EXERCISE REQUIREMENTS: When you reach the line containing "This screenshot has height=541, width=925." in the records below, start copying exactly, and stop once you have copied the line containing "Given: Open the Help question mark icon".

Collected data entries:
======
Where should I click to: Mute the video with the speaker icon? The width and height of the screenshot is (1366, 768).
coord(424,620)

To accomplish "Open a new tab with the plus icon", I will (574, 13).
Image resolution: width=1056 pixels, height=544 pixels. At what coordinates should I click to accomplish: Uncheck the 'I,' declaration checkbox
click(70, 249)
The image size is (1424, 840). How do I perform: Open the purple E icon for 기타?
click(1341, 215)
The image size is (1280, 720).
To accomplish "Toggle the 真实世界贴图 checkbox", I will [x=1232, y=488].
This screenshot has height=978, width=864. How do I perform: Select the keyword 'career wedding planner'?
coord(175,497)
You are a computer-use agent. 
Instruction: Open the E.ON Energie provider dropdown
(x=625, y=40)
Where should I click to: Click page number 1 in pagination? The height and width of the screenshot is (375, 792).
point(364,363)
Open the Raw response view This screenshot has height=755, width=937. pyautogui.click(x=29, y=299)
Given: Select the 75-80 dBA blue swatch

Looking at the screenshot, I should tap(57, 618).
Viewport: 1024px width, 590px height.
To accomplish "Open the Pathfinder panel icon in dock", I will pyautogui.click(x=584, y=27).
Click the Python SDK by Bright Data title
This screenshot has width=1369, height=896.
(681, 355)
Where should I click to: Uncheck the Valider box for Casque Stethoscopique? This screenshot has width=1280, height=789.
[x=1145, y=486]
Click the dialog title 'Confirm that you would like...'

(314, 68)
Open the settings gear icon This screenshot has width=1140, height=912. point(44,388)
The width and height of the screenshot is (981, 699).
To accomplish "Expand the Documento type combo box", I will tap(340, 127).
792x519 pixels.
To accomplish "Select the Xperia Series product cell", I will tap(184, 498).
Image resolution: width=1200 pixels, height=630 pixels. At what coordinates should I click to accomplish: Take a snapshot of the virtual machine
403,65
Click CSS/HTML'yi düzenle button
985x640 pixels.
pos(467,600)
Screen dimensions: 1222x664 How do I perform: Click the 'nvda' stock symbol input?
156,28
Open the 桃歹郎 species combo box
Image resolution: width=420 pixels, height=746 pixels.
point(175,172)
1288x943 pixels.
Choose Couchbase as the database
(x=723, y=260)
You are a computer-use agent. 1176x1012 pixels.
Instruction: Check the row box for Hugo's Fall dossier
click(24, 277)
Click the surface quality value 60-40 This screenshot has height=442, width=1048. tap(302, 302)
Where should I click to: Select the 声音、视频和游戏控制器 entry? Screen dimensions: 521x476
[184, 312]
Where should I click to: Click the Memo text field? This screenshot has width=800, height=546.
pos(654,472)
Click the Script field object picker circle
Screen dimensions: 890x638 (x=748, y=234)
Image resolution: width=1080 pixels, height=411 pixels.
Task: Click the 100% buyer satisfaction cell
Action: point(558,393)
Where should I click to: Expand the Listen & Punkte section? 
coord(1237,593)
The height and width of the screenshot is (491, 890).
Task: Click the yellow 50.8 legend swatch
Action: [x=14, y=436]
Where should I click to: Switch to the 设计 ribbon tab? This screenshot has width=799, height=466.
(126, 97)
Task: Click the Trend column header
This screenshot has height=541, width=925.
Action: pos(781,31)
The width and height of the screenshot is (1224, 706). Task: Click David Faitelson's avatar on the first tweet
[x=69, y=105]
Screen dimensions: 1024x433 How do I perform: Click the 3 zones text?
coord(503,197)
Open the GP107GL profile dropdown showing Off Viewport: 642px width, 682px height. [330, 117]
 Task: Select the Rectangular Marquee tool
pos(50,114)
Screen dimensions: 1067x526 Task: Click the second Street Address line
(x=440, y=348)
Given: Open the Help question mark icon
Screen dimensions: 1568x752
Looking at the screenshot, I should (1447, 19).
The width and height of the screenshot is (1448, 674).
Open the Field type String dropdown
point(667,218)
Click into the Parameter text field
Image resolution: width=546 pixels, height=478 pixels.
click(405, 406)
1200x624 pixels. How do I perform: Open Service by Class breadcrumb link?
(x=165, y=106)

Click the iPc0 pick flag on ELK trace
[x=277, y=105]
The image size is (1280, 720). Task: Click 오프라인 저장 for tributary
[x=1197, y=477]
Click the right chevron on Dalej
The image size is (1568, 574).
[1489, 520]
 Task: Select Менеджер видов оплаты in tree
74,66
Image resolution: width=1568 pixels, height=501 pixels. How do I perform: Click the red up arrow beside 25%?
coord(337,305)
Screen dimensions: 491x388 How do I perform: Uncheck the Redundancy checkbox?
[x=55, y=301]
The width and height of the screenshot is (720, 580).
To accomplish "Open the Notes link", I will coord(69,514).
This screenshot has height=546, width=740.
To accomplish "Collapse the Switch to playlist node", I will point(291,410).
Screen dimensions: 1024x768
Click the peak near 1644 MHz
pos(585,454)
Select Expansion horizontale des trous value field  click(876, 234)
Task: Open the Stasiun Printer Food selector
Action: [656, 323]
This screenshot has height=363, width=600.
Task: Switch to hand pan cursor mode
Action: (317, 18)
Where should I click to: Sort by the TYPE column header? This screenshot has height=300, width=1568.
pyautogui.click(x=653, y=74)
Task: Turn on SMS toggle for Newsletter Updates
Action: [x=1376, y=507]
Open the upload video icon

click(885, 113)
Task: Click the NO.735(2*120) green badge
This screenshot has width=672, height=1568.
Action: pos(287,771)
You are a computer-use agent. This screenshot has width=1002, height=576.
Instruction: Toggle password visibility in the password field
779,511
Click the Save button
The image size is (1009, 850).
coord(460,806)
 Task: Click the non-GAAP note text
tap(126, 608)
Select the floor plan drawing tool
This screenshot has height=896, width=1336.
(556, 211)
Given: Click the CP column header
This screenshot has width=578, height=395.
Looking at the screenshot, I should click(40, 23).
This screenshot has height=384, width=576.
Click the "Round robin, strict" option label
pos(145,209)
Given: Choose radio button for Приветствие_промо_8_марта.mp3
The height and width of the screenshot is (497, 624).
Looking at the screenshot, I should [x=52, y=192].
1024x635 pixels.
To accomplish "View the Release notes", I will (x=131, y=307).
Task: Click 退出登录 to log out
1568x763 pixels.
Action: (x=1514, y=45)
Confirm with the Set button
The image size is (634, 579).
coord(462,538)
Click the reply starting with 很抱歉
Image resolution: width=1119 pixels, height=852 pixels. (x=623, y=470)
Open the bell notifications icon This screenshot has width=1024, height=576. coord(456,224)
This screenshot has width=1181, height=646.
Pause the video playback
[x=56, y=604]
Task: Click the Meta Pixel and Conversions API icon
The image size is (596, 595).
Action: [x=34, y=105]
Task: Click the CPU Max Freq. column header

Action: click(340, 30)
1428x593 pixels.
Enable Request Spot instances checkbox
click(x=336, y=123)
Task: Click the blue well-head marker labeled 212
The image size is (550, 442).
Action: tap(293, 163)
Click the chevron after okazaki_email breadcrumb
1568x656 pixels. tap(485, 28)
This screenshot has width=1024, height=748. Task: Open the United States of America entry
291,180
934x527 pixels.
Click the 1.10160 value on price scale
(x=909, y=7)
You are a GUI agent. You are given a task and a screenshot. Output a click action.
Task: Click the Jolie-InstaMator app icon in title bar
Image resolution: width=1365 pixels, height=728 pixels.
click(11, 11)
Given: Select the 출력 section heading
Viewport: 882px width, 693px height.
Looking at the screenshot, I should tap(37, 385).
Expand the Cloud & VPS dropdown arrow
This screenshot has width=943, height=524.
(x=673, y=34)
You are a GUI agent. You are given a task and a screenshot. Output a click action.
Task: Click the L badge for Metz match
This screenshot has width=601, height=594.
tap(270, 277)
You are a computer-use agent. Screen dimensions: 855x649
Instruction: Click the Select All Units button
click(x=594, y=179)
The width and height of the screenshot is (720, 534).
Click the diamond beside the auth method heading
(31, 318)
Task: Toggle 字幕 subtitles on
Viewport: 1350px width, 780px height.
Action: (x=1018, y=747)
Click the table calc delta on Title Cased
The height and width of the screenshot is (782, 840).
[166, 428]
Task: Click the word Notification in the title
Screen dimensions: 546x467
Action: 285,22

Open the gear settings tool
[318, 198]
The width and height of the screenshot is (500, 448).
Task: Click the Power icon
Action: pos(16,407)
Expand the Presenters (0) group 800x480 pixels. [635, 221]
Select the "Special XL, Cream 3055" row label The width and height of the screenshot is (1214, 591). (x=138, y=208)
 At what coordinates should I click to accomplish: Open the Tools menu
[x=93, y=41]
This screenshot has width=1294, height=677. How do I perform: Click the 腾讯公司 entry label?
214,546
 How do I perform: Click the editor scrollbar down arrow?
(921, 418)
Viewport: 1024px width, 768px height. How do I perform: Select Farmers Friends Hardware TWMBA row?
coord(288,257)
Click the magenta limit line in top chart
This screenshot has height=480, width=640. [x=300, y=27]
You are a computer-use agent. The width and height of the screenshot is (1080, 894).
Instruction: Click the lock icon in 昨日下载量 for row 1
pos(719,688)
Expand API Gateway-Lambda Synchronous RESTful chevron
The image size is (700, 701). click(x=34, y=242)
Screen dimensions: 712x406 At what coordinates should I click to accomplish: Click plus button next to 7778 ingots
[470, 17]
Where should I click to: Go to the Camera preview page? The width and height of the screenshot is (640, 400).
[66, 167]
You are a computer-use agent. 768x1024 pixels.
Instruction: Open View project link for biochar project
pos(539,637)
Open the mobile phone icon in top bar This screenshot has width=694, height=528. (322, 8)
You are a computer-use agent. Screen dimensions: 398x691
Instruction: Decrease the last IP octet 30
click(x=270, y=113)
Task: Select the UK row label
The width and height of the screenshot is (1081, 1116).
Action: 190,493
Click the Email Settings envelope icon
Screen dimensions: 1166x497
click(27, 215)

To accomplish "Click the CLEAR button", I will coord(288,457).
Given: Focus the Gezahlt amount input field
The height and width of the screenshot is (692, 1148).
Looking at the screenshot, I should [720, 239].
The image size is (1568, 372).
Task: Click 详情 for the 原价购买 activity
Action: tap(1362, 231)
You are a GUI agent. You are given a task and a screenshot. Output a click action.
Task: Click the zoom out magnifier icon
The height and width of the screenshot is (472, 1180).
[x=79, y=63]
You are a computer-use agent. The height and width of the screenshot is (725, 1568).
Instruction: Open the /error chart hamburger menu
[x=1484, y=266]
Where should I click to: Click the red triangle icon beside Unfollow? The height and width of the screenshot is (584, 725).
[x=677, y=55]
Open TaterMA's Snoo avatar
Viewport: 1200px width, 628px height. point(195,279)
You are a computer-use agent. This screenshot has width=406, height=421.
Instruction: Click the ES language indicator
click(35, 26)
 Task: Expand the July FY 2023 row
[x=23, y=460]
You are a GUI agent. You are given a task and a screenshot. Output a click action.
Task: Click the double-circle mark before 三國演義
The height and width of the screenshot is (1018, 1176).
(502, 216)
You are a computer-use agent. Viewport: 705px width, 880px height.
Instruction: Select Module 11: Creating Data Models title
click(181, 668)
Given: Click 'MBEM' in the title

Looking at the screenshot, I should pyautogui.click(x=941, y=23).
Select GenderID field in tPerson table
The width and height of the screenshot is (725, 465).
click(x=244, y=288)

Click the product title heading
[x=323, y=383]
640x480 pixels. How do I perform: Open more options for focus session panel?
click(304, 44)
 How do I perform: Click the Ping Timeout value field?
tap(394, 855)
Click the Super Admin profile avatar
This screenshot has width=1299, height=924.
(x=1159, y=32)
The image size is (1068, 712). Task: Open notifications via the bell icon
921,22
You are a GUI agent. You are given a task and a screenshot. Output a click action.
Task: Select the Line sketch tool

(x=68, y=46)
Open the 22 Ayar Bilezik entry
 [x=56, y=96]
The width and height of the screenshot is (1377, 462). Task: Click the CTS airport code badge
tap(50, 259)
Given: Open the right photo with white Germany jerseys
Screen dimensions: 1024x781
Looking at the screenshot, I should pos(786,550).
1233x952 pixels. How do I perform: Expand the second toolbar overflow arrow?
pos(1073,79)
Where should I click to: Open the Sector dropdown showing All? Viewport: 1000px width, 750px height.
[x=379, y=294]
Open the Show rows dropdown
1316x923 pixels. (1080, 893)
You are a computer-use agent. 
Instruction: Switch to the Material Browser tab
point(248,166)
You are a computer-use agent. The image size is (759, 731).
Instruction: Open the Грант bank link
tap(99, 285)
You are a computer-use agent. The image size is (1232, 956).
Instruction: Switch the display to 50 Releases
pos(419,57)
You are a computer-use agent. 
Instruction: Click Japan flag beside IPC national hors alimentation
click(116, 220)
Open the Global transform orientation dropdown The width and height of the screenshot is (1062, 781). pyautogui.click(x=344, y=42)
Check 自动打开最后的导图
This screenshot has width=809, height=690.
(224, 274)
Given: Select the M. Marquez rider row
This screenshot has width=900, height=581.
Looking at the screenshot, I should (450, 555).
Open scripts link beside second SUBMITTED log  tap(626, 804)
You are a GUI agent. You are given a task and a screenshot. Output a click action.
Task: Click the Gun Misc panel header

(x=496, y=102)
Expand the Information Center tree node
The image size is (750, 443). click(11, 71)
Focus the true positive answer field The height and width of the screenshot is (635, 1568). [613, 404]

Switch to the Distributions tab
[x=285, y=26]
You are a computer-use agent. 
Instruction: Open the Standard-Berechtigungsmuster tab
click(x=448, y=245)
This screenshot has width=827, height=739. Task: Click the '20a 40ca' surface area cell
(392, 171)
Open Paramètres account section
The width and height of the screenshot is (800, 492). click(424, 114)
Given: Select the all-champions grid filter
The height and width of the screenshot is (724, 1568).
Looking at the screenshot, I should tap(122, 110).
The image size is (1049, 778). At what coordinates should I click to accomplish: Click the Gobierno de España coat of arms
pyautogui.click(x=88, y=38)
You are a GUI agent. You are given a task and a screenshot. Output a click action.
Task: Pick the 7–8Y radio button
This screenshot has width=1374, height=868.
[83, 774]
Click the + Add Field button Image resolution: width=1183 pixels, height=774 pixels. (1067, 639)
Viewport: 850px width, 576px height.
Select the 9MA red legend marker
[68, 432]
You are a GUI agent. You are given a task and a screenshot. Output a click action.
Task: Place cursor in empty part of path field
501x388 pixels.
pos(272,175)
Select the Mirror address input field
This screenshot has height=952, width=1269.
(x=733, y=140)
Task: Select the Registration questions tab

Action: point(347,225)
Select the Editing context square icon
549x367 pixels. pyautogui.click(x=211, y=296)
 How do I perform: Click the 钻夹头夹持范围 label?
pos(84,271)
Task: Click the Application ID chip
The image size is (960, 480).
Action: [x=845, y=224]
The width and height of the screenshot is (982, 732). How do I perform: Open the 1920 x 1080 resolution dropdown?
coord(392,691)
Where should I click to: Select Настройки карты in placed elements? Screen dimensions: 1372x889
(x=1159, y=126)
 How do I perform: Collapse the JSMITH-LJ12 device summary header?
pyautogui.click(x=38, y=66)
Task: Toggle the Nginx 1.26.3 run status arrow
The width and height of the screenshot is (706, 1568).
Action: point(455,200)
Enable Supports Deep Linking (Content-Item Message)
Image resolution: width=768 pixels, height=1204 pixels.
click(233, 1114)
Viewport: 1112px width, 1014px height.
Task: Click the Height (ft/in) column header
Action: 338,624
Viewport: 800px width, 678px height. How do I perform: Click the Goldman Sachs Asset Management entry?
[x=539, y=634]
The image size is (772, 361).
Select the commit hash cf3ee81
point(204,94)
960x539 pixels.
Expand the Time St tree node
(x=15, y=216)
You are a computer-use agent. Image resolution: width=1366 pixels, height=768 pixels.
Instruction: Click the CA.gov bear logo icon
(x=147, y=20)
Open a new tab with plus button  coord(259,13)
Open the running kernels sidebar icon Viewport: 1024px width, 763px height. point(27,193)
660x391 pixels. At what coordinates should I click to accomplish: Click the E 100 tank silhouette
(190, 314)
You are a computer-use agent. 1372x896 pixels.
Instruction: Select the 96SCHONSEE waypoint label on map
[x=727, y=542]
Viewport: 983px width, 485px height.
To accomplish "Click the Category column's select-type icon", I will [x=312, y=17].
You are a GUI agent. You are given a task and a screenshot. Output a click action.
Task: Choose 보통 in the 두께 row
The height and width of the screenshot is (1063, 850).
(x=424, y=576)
======
EXERCISE RESULT:
This screenshot has height=541, width=925.
Action: pos(781,31)
The width and height of the screenshot is (1224, 706). Task: Click David Faitelson's avatar on the first tweet
[x=69, y=105]
Screen dimensions: 1024x433 How do I perform: Click the 3 zones text?
coord(503,197)
Open the GP107GL profile dropdown showing Off Viewport: 642px width, 682px height. [330, 117]
 Task: Select the Rectangular Marquee tool
pos(50,114)
Screen dimensions: 1067x526 Task: Click the second Street Address line
(x=440, y=348)
Given: Open the Help question mark icon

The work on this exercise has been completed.